Исследователи опубликовали метод взлома обменника криптовалюты
Экспертам удалось похитить учетную запись пользователя и обойти двухфакторную аутентификацию.
Специалисты компании Sakurity опубликовали метод взлома открытого обменника криптовалюты Peatio. На осуществление взлома и похищение денежных средств экспертам понадобилось восемь часов. Также исследователям удалось обнаружить интересную цепь критических уязвимостей в системе Peatio.
Как отмечается в блоге Sakurity, специалисты осуществили попытку похищения учетной записи пользователя.
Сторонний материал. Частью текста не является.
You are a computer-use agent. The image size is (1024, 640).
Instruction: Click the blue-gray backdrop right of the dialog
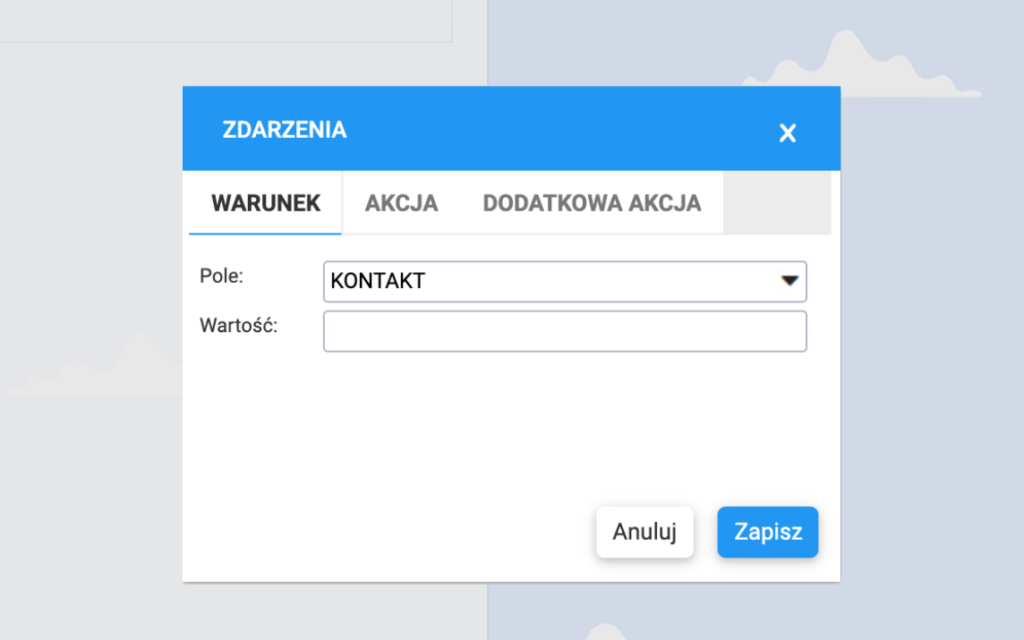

В сервисе Peatio реализована функция «Connect Weibo account». Согласно документу OAuth Security Cheatsheet, некорректная реализация открытого протокола авторизации позволяет получить контроль над учетной записью пользователя. По словам специалистов, нехитрые манипуляции позволяют злоумышленнику подключить свою учетную запись Weibo к аккаунту клиента Peatio.
Экспертам Sakurity удалось похитить учетную запись пользователя, обойти двухфакторную аутентификацию и внедрить ссылку, перенаправляющую пользователей на специально созданную фишинговую страницу. Таким образом, специалисты получили возможность похищать криптовалюту у любого клиента сервиса, перешедшего по фишинговой ссылке.